The problem:
At the line containing "This screenshot has height=499, width=970.", begin setting down the entries exactly, and stop only after the last line.

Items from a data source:
-- Opening Marker --

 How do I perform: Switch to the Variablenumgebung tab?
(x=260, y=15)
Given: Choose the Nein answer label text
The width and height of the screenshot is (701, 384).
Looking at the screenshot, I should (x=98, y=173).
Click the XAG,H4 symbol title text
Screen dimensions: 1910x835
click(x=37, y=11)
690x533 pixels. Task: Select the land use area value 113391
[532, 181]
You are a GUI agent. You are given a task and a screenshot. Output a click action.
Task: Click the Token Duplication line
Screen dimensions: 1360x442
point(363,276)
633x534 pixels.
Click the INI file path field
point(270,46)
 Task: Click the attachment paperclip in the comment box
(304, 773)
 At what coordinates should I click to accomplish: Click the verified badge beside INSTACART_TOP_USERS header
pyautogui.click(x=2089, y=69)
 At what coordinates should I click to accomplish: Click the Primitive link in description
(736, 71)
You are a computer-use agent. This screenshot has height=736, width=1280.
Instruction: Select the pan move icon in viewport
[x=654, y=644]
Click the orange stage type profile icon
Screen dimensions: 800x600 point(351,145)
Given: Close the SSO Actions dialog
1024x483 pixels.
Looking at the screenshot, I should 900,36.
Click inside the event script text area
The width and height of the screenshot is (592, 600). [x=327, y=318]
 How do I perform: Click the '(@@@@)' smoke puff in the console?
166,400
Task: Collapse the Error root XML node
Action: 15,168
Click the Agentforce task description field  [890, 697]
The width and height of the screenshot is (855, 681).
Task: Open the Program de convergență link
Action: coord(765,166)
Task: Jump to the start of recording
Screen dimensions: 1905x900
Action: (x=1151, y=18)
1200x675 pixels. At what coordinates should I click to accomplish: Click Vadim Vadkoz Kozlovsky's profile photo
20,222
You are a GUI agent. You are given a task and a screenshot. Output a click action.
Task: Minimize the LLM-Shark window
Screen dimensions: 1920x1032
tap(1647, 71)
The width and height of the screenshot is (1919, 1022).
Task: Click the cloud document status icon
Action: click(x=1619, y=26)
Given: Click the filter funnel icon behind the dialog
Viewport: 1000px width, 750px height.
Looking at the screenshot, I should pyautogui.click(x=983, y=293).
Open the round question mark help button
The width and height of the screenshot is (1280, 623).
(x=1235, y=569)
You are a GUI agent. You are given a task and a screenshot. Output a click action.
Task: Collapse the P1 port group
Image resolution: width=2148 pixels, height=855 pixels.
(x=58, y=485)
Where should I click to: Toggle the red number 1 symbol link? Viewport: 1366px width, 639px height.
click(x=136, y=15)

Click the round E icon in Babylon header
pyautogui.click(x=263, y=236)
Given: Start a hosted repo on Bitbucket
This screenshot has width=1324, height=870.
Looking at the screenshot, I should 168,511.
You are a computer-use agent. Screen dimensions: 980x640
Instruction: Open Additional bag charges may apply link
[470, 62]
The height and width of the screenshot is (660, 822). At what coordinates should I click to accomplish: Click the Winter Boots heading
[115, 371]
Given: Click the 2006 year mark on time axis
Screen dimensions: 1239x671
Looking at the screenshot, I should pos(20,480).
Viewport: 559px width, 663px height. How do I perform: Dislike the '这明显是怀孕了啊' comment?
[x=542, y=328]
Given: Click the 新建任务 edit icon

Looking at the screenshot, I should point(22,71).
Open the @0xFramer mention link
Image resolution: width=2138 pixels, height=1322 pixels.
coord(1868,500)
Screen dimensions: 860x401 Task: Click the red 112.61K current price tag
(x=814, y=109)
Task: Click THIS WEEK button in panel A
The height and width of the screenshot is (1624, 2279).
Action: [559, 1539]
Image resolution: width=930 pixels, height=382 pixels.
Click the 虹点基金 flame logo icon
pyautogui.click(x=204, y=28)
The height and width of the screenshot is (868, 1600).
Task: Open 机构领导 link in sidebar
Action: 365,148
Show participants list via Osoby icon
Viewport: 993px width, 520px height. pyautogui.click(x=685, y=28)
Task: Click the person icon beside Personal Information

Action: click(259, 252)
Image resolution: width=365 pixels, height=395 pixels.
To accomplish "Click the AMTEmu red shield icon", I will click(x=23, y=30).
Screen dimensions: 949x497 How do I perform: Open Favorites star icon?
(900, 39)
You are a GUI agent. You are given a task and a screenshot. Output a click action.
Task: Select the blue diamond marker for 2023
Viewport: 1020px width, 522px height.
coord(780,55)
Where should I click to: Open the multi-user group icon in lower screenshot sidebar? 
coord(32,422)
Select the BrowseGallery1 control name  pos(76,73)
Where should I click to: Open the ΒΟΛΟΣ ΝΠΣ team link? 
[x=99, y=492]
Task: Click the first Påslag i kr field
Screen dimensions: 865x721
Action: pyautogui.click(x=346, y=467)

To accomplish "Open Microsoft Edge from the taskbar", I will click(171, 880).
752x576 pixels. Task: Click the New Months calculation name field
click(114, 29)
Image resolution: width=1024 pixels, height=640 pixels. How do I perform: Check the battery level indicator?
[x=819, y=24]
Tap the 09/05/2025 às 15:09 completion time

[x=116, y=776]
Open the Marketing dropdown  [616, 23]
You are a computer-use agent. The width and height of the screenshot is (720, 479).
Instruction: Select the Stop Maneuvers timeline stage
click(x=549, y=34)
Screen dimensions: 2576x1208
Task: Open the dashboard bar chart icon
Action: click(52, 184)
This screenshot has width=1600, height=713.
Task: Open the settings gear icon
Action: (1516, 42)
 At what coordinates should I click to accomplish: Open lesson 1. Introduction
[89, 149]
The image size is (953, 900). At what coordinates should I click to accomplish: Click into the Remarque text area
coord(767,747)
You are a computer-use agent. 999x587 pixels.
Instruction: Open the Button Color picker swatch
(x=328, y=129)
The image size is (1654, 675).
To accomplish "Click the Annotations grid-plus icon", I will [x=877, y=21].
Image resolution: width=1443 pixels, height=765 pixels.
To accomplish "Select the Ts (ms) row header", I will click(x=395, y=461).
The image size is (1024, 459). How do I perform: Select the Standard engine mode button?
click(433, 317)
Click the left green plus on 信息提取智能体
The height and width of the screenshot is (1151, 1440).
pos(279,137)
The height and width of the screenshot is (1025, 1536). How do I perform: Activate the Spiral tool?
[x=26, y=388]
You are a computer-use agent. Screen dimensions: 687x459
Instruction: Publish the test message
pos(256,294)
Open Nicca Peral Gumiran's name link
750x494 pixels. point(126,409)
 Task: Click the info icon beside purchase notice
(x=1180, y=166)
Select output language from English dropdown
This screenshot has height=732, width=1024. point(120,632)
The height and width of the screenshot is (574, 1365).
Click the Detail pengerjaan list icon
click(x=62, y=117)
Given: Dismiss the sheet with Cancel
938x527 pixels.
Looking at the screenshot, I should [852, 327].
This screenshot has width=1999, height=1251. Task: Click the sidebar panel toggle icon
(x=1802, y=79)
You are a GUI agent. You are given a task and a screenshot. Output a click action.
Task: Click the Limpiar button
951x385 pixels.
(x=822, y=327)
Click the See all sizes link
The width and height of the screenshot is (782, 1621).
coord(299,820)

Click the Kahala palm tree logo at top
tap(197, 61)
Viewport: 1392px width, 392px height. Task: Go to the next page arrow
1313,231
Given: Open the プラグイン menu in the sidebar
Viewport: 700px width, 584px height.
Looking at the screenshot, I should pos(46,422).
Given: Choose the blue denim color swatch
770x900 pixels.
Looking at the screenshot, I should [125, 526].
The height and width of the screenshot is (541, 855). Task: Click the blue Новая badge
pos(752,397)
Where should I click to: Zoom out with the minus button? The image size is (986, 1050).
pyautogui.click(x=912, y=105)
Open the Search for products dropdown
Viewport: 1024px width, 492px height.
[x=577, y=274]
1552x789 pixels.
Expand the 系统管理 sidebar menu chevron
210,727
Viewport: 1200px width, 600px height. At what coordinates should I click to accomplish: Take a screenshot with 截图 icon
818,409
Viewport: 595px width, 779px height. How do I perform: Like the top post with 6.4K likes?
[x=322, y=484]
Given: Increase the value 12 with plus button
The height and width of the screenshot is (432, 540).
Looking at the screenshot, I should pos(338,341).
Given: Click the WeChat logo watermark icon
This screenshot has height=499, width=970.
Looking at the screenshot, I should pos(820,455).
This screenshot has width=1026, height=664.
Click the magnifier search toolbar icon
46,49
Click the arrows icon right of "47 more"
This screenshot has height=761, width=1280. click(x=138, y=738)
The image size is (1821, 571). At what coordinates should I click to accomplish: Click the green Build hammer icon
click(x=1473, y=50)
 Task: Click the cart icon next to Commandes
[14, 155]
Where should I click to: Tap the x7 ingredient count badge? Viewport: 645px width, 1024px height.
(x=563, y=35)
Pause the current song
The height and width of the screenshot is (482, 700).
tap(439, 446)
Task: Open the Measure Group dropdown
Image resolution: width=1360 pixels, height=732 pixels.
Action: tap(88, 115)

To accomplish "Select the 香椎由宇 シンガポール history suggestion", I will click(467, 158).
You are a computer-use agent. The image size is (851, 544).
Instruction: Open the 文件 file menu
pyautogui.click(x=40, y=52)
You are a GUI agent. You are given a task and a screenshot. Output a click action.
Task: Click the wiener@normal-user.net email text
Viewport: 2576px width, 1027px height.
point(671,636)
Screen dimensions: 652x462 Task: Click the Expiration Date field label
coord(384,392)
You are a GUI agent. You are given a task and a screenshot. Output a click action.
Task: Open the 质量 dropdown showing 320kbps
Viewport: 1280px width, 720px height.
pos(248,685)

-- Closing Marker --

Written reply:
This screenshot has height=499, width=970.
Looking at the screenshot, I should pos(820,455).
This screenshot has width=1026, height=664.
Click the magnifier search toolbar icon
46,49
Click the arrows icon right of "47 more"
This screenshot has height=761, width=1280. click(x=138, y=738)
The image size is (1821, 571). At what coordinates should I click to accomplish: Click the green Build hammer icon
click(x=1473, y=50)
 Task: Click the cart icon next to Commandes
[14, 155]
Where should I click to: Tap the x7 ingredient count badge? Viewport: 645px width, 1024px height.
(x=563, y=35)
Pause the current song
The height and width of the screenshot is (482, 700).
tap(439, 446)
Task: Open the Measure Group dropdown
Image resolution: width=1360 pixels, height=732 pixels.
Action: tap(88, 115)

To accomplish "Select the 香椎由宇 シンガポール history suggestion", I will click(467, 158).
You are a computer-use agent. The image size is (851, 544).
Instruction: Open the 文件 file menu
pyautogui.click(x=40, y=52)
You are a GUI agent. You are given a task and a screenshot. Output a click action.
Task: Click the wiener@normal-user.net email text
Viewport: 2576px width, 1027px height.
point(671,636)
Screen dimensions: 652x462 Task: Click the Expiration Date field label
coord(384,392)
You are a GUI agent. You are given a task and a screenshot. Output a click action.
Task: Open the 质量 dropdown showing 320kbps
Viewport: 1280px width, 720px height.
pos(248,685)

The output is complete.